A Garden as Apprenticeship

This page exists not to display success, but to document learning.

Monastic work is rarely perfected; it is practised. Year after year, monks return to the same tasks, not because they have mastered them, but because repetition forms judgement. Gardening, especially after absence, is apprenticeship all over again.

There will be failures. Plants that sulk. Seeds that never come up. Weeks when life intervenes and watering is forgotten. These are not deviations from the plan; they are the plan.

The intention is to record the seasons as they are actually lived — what worked, what did not, what surprised me, and what I would do differently next year. This is how craft knowledge has always been passed on: not by perfection, but by witness.

The Long View

What I am building towards is not a single good year, but a rhythm that can be returned to.

Monasteries think in decades. They plant trees they will never sit beneath. This little patio garden will not feed a community or supply an abbey table, but it will, I hope, re-establish a way of living attentively within limits — something urban life is not always good at teaching.

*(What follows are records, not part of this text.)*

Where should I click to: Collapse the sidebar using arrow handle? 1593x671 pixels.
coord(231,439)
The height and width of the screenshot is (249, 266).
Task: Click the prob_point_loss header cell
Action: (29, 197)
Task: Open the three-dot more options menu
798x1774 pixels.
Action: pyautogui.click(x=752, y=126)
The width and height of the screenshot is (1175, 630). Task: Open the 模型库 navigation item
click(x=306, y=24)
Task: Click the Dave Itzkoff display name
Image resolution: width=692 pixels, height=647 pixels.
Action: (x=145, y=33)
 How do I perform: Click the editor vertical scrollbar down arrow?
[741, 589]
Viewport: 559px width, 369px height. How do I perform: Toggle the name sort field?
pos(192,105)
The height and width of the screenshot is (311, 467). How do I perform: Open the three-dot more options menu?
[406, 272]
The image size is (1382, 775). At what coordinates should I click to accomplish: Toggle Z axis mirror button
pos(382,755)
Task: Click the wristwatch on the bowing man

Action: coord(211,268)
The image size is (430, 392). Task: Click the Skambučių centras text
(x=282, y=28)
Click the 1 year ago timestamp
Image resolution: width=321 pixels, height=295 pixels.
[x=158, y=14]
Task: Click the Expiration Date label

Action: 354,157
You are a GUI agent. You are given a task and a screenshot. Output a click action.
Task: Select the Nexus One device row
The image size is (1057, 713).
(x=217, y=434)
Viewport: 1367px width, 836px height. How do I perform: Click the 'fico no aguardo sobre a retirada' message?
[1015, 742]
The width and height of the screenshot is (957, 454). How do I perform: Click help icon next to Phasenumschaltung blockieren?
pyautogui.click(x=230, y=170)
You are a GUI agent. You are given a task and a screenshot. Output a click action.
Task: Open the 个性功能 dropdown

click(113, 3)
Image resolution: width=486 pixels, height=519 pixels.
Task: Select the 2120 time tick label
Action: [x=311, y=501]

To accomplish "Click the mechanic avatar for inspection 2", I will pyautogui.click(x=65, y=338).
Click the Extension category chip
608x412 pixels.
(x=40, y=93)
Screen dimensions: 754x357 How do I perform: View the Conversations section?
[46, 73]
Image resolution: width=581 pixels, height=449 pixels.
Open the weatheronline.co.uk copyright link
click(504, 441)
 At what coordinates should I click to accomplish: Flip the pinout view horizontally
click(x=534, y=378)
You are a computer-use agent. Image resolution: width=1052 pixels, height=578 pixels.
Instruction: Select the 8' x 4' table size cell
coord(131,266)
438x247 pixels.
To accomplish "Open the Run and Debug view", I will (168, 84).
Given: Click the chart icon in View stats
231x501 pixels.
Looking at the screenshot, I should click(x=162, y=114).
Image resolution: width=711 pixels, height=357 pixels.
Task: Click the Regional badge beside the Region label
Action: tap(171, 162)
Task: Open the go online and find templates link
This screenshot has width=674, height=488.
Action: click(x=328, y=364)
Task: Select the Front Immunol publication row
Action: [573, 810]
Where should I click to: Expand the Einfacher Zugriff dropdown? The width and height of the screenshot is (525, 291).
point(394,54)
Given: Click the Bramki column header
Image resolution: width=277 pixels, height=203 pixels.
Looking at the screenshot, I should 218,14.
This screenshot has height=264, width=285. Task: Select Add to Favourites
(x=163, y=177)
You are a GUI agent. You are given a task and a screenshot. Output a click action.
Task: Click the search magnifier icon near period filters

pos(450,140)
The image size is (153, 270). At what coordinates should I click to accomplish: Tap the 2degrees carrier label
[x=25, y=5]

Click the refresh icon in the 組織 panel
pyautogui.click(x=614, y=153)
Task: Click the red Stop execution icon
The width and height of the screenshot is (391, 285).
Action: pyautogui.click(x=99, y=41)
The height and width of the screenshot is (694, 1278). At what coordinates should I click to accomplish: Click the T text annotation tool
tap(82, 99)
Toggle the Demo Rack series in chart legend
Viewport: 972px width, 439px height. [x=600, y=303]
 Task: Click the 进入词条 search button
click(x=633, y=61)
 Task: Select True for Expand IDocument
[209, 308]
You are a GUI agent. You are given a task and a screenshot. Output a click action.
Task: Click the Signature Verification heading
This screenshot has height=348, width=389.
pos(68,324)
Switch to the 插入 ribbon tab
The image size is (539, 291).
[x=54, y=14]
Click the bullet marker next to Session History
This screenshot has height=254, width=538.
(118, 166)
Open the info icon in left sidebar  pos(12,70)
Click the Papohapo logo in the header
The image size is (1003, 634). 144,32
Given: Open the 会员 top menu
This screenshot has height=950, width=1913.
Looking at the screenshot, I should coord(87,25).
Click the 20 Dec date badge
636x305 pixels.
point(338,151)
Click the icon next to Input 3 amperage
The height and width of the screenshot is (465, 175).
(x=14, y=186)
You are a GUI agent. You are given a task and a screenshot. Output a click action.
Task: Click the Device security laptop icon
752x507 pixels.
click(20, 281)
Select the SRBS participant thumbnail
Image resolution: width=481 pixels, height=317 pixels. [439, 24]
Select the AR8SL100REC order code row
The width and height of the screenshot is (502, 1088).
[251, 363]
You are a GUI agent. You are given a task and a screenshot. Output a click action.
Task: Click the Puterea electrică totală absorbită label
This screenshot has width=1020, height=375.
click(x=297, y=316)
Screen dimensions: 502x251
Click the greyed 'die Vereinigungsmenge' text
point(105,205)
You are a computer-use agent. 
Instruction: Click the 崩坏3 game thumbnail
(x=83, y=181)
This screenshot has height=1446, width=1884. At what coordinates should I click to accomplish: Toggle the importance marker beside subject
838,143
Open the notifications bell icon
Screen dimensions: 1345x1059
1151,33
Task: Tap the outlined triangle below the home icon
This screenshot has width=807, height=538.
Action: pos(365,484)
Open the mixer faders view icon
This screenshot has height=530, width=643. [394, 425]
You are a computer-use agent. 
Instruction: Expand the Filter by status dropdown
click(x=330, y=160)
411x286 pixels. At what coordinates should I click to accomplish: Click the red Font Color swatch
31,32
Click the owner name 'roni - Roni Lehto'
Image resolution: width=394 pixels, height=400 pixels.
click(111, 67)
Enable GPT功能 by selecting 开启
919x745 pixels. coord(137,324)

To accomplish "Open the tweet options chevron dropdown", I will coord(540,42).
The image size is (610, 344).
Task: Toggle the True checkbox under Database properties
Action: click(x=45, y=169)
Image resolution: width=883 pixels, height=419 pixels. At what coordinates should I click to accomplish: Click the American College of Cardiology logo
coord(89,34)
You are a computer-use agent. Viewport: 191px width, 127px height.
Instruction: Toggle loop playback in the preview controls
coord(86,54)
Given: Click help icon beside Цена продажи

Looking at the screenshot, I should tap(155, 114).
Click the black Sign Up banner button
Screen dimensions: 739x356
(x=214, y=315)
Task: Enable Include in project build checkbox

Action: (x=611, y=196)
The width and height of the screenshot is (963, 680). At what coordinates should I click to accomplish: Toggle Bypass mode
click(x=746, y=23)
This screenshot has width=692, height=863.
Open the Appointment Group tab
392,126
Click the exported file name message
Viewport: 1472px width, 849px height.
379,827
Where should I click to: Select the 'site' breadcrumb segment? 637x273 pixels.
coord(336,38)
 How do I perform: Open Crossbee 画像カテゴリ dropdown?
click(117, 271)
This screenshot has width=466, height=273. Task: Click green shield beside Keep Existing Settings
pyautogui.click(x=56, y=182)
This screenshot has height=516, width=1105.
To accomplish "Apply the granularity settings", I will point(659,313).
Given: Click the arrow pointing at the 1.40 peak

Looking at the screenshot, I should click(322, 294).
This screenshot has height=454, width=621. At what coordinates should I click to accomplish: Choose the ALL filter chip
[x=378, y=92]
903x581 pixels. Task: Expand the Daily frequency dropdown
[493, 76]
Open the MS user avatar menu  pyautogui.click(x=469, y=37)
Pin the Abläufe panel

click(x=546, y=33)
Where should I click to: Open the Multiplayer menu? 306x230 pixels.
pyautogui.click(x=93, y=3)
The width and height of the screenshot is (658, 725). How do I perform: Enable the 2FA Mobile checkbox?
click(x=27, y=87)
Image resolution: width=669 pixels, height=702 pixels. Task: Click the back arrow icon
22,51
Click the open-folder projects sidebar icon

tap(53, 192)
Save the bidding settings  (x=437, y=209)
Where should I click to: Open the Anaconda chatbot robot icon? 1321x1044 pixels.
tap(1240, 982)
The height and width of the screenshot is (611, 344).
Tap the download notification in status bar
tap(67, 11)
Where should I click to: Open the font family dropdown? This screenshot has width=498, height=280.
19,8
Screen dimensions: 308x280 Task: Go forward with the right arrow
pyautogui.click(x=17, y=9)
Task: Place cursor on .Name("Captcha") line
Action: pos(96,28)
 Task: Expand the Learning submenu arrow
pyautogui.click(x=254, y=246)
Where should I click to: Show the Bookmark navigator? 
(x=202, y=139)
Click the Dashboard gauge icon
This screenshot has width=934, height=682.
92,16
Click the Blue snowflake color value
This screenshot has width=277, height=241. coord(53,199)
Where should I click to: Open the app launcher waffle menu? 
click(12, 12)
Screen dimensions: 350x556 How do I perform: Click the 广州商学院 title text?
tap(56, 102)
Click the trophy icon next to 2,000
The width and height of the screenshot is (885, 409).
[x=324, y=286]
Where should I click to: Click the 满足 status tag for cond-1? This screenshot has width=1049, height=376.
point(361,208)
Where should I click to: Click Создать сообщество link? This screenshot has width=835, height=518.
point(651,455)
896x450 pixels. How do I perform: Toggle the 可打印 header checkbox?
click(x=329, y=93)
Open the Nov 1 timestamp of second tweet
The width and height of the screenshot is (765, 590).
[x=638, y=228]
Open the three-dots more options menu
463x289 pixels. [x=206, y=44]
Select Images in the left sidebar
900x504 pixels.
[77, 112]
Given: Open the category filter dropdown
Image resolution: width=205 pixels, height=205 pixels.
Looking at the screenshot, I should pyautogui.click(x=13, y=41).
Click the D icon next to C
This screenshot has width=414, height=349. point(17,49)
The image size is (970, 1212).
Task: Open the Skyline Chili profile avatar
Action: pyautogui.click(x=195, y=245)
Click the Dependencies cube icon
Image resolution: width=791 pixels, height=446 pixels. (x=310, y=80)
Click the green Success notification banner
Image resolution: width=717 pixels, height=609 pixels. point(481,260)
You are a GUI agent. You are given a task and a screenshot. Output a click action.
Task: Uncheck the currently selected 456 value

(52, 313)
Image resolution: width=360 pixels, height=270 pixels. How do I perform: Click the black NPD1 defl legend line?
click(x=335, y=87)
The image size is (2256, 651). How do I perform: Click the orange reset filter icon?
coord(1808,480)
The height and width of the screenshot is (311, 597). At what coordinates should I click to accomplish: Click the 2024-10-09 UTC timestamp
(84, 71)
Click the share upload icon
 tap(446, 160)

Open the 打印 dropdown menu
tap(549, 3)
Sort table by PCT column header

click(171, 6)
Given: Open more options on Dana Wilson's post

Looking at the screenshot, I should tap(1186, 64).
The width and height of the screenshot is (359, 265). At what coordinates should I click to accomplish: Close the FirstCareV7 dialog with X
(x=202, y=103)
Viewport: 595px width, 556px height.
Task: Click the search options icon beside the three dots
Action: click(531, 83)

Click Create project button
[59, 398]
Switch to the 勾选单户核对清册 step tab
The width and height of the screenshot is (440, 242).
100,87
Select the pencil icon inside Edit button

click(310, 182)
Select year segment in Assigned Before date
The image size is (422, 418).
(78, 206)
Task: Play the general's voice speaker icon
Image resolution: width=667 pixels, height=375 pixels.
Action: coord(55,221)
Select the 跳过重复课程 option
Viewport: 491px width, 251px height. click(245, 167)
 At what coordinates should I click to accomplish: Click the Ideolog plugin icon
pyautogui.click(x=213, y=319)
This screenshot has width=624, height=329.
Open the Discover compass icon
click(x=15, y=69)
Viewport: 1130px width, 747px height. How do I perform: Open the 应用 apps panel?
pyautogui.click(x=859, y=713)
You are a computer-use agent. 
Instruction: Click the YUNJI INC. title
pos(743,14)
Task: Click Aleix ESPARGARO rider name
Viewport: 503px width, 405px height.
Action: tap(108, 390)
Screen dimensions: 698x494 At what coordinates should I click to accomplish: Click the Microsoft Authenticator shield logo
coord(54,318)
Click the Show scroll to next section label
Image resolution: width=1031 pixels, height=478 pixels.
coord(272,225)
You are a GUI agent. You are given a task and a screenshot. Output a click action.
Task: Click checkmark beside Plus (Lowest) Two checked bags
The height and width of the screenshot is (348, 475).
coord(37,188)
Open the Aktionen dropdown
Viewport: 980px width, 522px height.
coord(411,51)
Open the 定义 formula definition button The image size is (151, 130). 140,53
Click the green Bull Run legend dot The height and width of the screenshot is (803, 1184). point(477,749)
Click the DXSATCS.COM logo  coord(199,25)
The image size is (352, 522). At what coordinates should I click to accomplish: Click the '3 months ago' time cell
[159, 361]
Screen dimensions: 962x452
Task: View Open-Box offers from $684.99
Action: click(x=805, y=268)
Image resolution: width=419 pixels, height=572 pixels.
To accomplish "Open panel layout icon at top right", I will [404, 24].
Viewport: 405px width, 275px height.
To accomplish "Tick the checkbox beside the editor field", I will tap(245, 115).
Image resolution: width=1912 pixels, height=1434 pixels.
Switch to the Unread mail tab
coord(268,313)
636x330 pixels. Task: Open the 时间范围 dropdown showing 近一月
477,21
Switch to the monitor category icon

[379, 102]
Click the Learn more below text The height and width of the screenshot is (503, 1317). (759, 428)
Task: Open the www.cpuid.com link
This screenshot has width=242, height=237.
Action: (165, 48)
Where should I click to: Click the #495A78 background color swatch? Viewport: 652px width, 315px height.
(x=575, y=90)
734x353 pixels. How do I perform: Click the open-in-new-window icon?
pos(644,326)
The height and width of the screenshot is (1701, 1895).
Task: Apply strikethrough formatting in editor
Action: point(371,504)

In a world that insists we optimise every inch, there is something quietly defiant about tending a small, ordered space simply because it is good to do so.

Why This Journey Matters

This garden is an act of reconciliation — between past and present, between rural memory and urban reality. It is also an act of stewardship: of time, energy, and hope.

By documenting the journey here, I am making room for accountability and continuity. This page will hold plans, notes, reflections, and seasonal adjustments. It will show how a garden can be built not all at once, but faithfully, with what is to hand.

And perhaps that is the most monastic thing of all: not the silence, not the stone walls, but the willingness to begin again, carefully, where you are.